**Required task:**
Please answer from the concert program: who commissioned "Everything Around Me"?

**Excerpt to read:**
-- START --

Feigning Freedom Credits and Program Notes

Credits

Composition

Declan Postlethwaite
Jingyuan (John) Li
Anne Hsuyin
Victor Arul

Performance

The Composite Monarchy

Semra Lee-Smith - Violin

Imagined Communities

Tutors from the 2020 National Music Camp

On 'The Canterbury Tales'

Ashley Smith - Clarinet

Music That Goes

Bridget Bourne - Xylophone/ Glockenspiel
Justin Zheng - Marimba 1
Oscar Tudge - Marimba 2
Aditya Bhat - Vibraphone

Program Notes

Notes provided by composers.

The Composite Monarchy – Victor Arul

This piece is named after H.G. Koenigsberger's conceptualisation of the 'composite monarchy'. A composite monarchy is an entity in which a political state can be conceptually partitioned into several countries under the control of a single ruler.

The connection between this concept and my piece is only established by the fact that I was interested in this concept whilst creating the piece. With this in consideration, the concept itself has no direct representation within my piece, but my memory of studying the 'composite monarchy' as a concept is personally embedded within the creation of this piece.

In terms of the soundworld of the piece, one might want to listen to how a spectrum of violin techniques are employed in coordination with a linear sense of intensity throughout the piece.

Everything Around Me – Anne Hsuyin

When the noise of the world becomes too much, close your eyes and breathe.

This is a work about hyperawareness and overstimulation. Commissioned by Science Gallery Melbourne for "MENTAL" (2021).

Imagined Communities – Victor Arul

The work was written following a semester of studying Australian foreign wars at the University of Western Australia. A topic I was writing on was Asian decolonisation during the Cold War. As a consequence, Benedict Anderson’s Imagined Communities: Reflections on the Origin and Spread of Nationalism became a source that grew close to me as a theoretical framework to understand this potion of history. In particular, I was intrigued by how it delineated that a sense of belonging and distinct nationality is a driving force for the related events.

Amongst many things, Anderson postulates the concept of the 'imagined community', in which members of a community hold a mental image of their affinity which establishes deep connections with other members, yet these members do not have to know each other personally or be remotely similar. I have embedded this concept within my piece on a philosophical level.

-- END --

**Raw data:**
-- START --

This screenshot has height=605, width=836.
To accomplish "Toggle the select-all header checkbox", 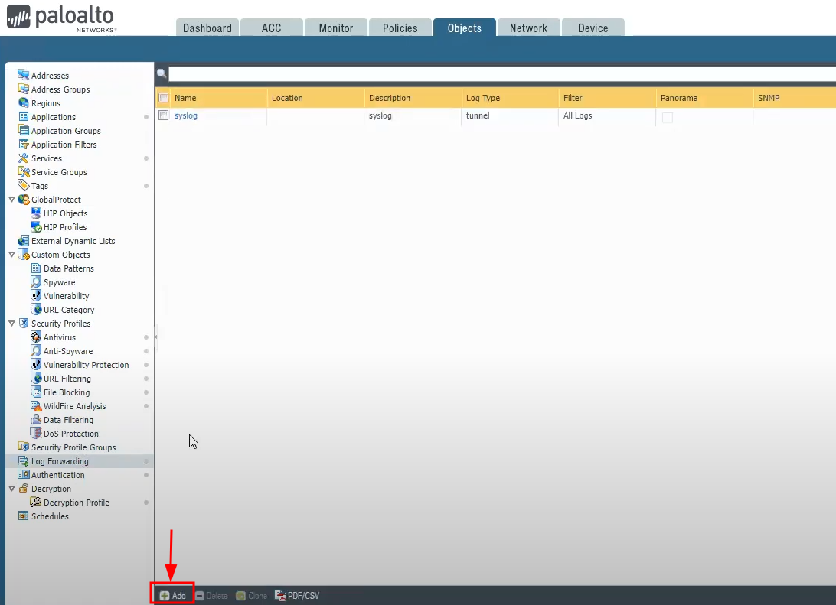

-- END --
-- START --

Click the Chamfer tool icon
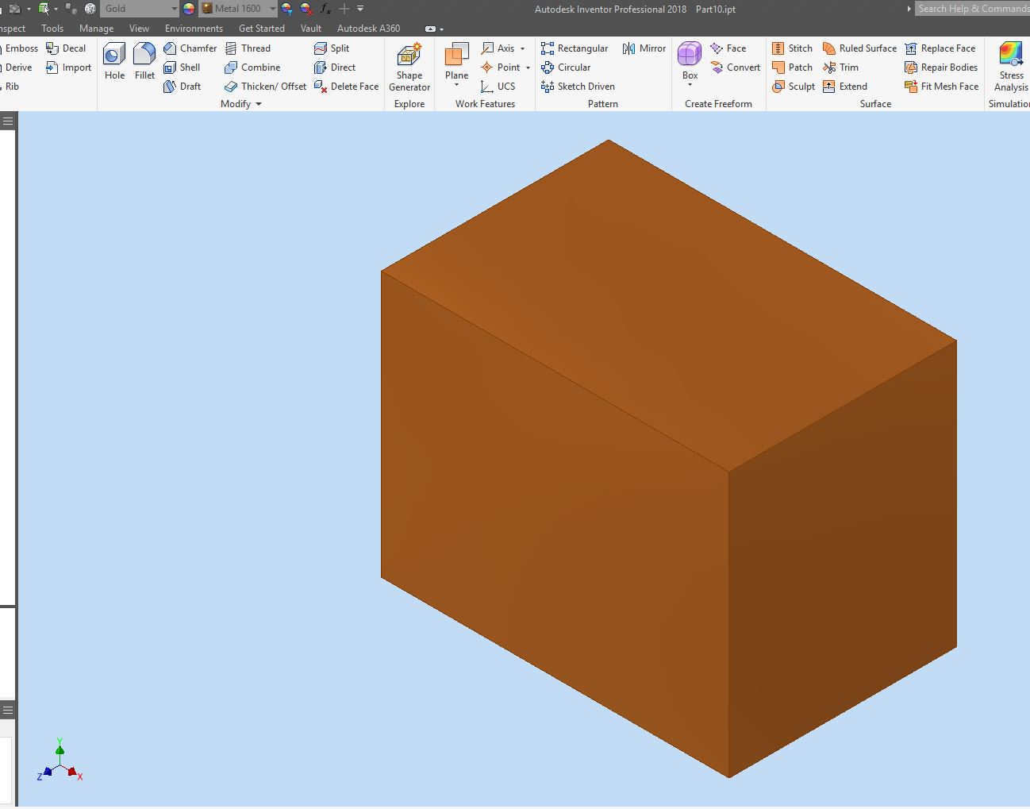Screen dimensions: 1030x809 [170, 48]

-- END --
-- START --

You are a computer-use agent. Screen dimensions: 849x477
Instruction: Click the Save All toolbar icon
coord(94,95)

-- END --

**Response to this exercise:**
Science Gallery Melbourne commissioned it for "MENTAL" (2021).